Capture du site d'informations African Globe.
Les images de policiers tirant à balles réelles sur des mineurs, tuant 34 d’entre-deux ont choqué les Sud-Africains. Depuis hier, les comparaisons avec l’époque de l’apartheid fleurissent dans les médias.
Au lendemain de la
tuerie, la police a déclaré que ses agents avaient agi en légitime défense en ouvrant le feu sur les mineurs de l’entreprise Lonmin Platinum Mine, située près de Marikana (nord-ouest du pays).
Les mineurs de cette exploitation faisaient grève depuis une semaine pour réclamer un triplement de leur salaire. Jeudi, des centaines d’entre eux s’étaient rassemblés près de la mine, certains armés de machettes, d'autres d’armes artisanales. Lorsque la police a tenté de les disperser, un groupe de mineurs a chargé. Les policiers ont alors ouvert le feu à l’arme automatique.

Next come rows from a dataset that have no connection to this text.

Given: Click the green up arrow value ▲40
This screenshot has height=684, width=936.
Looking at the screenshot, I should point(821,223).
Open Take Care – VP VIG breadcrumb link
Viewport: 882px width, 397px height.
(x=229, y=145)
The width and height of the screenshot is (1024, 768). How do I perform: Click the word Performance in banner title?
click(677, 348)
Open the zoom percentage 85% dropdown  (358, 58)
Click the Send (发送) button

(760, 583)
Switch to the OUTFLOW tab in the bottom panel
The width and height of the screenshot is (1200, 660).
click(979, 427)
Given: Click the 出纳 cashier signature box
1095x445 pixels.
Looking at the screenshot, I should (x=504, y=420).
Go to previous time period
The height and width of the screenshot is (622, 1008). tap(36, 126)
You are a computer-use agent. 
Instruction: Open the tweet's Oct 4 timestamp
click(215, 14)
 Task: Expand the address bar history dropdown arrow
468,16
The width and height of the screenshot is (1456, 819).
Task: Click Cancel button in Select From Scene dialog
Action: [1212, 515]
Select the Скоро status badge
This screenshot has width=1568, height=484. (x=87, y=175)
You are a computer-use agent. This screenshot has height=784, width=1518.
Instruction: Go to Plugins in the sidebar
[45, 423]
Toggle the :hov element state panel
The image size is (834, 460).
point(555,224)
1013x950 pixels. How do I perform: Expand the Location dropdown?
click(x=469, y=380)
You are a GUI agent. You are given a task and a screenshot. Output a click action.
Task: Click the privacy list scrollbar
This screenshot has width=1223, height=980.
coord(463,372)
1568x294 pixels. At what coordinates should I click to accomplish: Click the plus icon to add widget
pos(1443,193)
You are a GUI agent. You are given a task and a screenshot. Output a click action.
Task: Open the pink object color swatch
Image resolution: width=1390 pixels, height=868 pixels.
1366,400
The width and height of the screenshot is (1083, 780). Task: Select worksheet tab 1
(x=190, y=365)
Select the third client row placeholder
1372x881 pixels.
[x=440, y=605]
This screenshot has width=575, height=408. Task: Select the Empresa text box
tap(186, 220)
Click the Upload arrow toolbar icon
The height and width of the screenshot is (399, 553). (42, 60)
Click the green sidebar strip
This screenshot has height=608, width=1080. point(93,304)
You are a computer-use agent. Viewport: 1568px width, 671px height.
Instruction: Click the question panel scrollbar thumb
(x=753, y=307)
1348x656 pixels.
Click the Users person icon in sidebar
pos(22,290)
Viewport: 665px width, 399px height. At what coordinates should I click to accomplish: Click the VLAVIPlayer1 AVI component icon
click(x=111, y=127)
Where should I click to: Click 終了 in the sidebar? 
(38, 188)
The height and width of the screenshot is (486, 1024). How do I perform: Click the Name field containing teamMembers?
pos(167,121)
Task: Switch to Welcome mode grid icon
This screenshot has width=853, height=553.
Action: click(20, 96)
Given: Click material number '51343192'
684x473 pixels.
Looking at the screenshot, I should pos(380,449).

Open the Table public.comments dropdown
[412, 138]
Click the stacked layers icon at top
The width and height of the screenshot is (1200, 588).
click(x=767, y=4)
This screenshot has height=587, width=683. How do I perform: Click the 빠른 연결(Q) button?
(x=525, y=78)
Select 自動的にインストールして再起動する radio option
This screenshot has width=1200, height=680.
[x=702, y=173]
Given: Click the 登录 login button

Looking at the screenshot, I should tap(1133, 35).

Le bilan est très lourd : 34 morts et 78 blessés. La semaine dernière, dix travailleurs avaient déjà été tués, dont deux porte-parole de syndicats de mineurs.
“Je pensais que le massacre de Sharpeville appartenait à l’histoire et que cela ne se reproduirait plus [le 21 mars 1960,
la police avait tué 69 manifestants à Sharpeville. Aujourd'hui, c’est un jour férié en Afrique du Sud, ndlr]. Pourtant, ce que l’on a vu hier, sous un gouvernement démocratique, est du même acabit", a déclaré à l'AFP Joseph Mathunjwa, président d’un syndicat de mineurs.
L’ANC, le parti au pouvoir, s’est dit "choqué" par cet incident et le gouvernement a demandé l’ouverture d’une enquête.
Commentaires
radical
Submitted by Guejopaalgnane on sam, 18/08/2012 - 20:36.J'ai vu la scène dans une chaîne de télévision. J'ai rarement vu quelque chose de semblable. Je ne sais pas si y a un lien ou non avec l'apartheid, mais il me semble que cela a un lien avec la haine. Cela ressemble à une espèce de solution finale ou radicale. Heureusement ce ceux qui étaient dans les lignes plus en arrière ont arrêté d'avancer. Peut-être que c'était cela aussi le but.